Building industry hurting too

Given that more than 90 per cent of economists and academics predicted the latest official cash rate increase, few people are doubting the necessity of tackling the scourge of inflation.

Mr Lowe’s nine paragraph Monetary Policy Decision makes 18 references to inflation. While the RBA is watching retail and household spending, unemployment, GDP, wage growth and global developments, inflation is the target and interest rates the tool.

The building industry is another casualty in the interest rate hike cycle.

New home building activity has dropped to its lowest monthly number in over a decade, decreasing by 27.6 per cent in January alone. Separate lending data shows that loans for the purchase of new homes have fallen to their lowest level since November 2008, according to the ABS’s January figures.

Rising inflation and interest rates have already forced building and construction activity to slow sharply making it much harder to deliver the housing and infrastructure needs for Australians, according to Master Builders Australia CEO Denita Wawn.

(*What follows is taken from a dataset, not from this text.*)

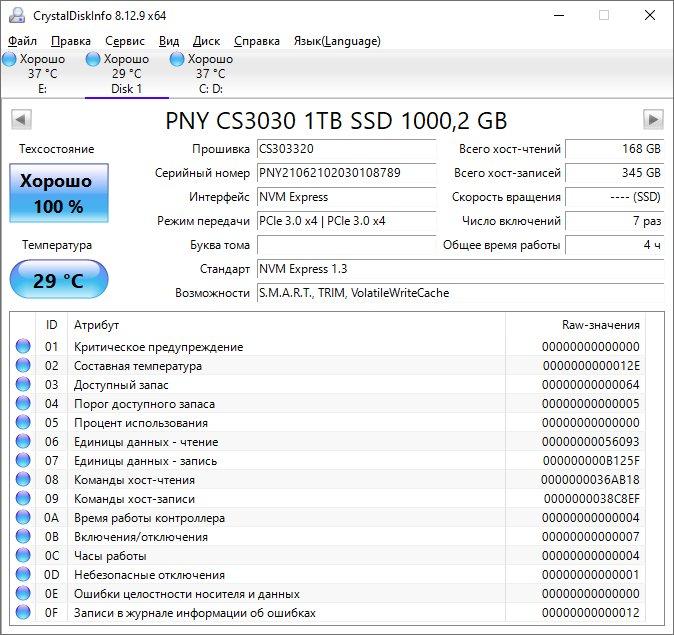Open the Язык(Language) menu
The height and width of the screenshot is (635, 674).
pos(337,41)
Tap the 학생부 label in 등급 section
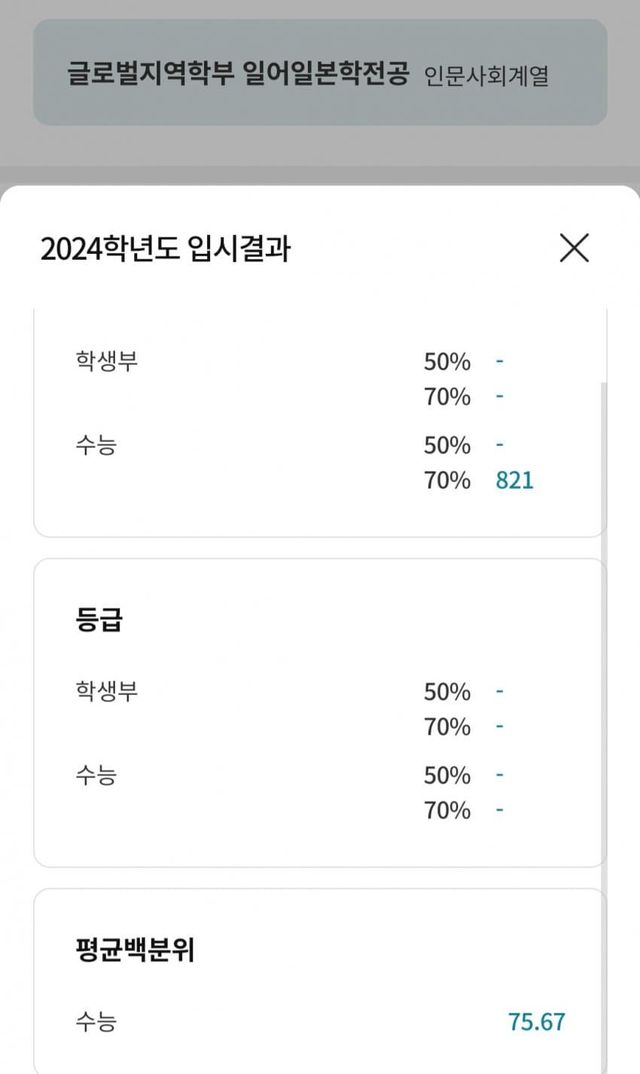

Today’s RBA statement notes how accelerating rental prices are already contributing to inflationary pressures across the economy. Further interest rate increases will deepen the new home building downturn and magnify these rental market pressures.

“While we recognise the RBA will likely need to continue to lift interest rates over the next few months to reduce the risk of locking in high inflation, there’s more that can be done to avoid locking a generation out of homeownership and exacerbating our housing supply and affordability challenges.”

Ms Wawn said beyond the blunt tool of interest rates, the upcoming federal budget should focus on policies that ensure spending is carefully targeted at boosting productivity for business and allowing for more favourable outcomes when it comes to the cost, quality and quantity of building and construction output.

“Insufficient supply of titled residential land, high developer charges, and inflexible planning laws are also holding back detached house building.”

Article Q&A

How many consecutive interest rises have there been?

The Reserve Bank of Australia (RBA) in March raised the cash rate 25 basis points to 3.60 per cent, hitting mortgage holders with a tenth consecutive interest rate increase.

How much are interest rate rises costing mortgage holders?

Borrowers coming to terms with a 50 per cent increase in repayments since April 2022 will need to work the equivalent of an extra 29 hours per month to keep pace with repayments, according to analysis from Canstar. The latest hike adds roughly $160/month to repayments on a $500,000 variable rate owner occupier mortgage. Since the rate hiking cycle commenced in May 2022, mortgage repayments on a $500,000 home loan have increased by just over $1,000/month for owner-occupiers.

How much stress are households under paying for their housing?

A whopping 36 per cent of Aussie homeowners said they struggled to pay their mortgage in February, according to Finder’s Consumer Sentiment Tracker. Almost half of Aussie renters (43 per cent) said they struggled to pay their rent last month.